Fundus fluorescein angiography database were segregated to identify people with diabetes and CRA at three tertiary care centers in south India. On screening database from 2015 to 2017, a total of 43 (26 men and 17 women) patients were identified at various stages of diabetic retinopathy with presence of CRA. Out of which unilateral CRA was present in 40 patients and bilateral CRA in 3 patients. All the patients in the study group had adult-onset diabetes mellitus with mild-to-severe non proliferative diabetic retinopathy (NPDR) and proliferative diabetic retinopathy (PDR). Patients with neovascularization of the disc (NVD) and small fine cilioretinal artery at the disc margin on angiogram were excluded.
Clinical Assessment
The demographic details and medical history including duration of diabetes-associated systemic hypertension were noted. The treatment received, including LASER and intravitreal injections and visual acuity, was noted. Fundus photos were graded for the presence of diabetic retinopathy using ETDRS classification. Classification of DME is based on ETDRS subfields on OCT.
FFA-proven CRA side and prominent regions of the macula (upper, central, and lower) being supplied by it were noted. OCT images were taken in Cirrus SD-OCT and the findings were entered carefully as center-involving DME, non center-involving DME, no DME, presence of epiretinal membrane and/or taut posterior hyaloid membrane causing traction on macula and thinning suggestive of atrophy. Possible presence of CRA in the other eye was also noted. The study was approved by the Institutional Review Board (Ethics committee), Vision Research Foundation and written consent was obtained from the subjects as per the Declaration of Helsinki.
Grading of DME
The grading of DME was done as follows: [4]

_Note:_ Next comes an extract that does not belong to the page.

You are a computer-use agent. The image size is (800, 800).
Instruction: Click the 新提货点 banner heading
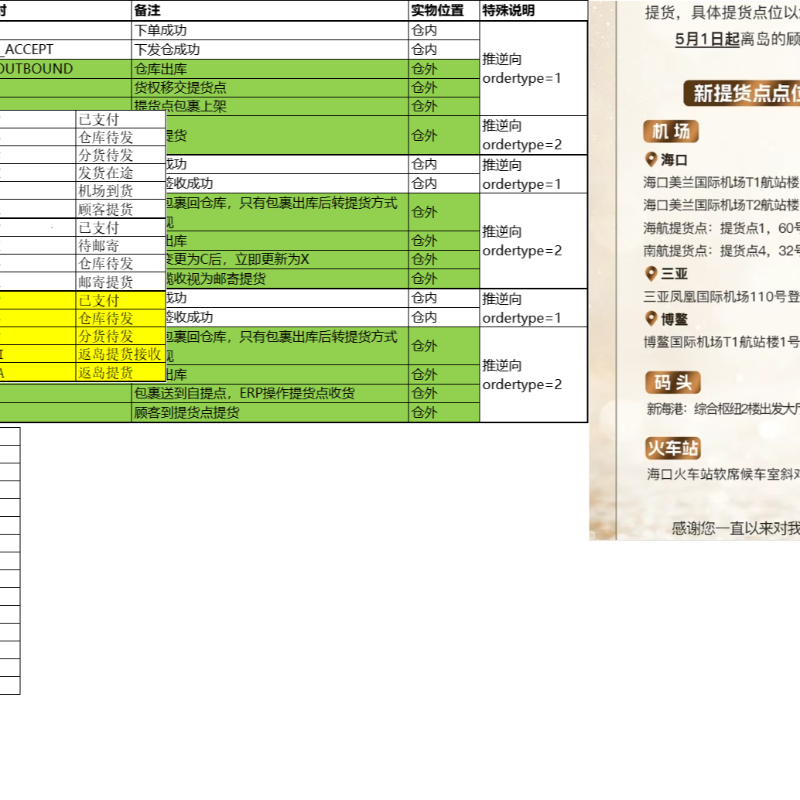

Center-involving DME: On clinical examination, definite retinal thickening due to DME involving the center of the macula. The spectral-domain optical coherence tomography (SD-OCT) showed loss of foveal contour, cystic space involving center of fovea, and neurosensory detachment involving the center of fovea. Central subfield thickness on OCT > 290 μm for women, >305 μm for men was observed on SD-OCT (Cirrus; Zeiss).
Non center-involving DME: Definite retinal thickening due to DME within 3000 μm of the center of the macula but not involving the center of the macula. The SD-OCT showed cystic spaces and or retinal thickening in non central macular subfields.
No DME: Normal central subfield thickness on OCT 209±18 μm in men and 194±23 μm in women.
Mean Retinal thickness (in microns) according to Early-Treatment Diabetic Retinopathy Study (ETDRS) protocol [5].
Clinically significant macular edema is considered if the retinal thickening or hard exudates are observed within 500 ± 50 μm of the center of the foveal avascular zone or zones of retinal thickening 1 disc area or larger, any part of which was within 1 disc diameter of the center of the macula [6]. Hence the identification of DME is based on both specific OCT features and retinal thickness was taken into consideration.
Statistical Analysis
Descriptive statistics was used to analyse the baseline characteristics. For statistical analysis of groups and subgroups, an independent sample t-test was used. Relationship of diabetic macular edema were calculated as proportions of each area of supply by cilioretinal artery. Relationship between area of supply of cilioretinal artery and area of retinal thickness were analysed to report mean and standard deviation in each quadrant of the retina and Chi square test was used to find the Distribution of diabetic macular edema with presence and absence of cilioretinal artery.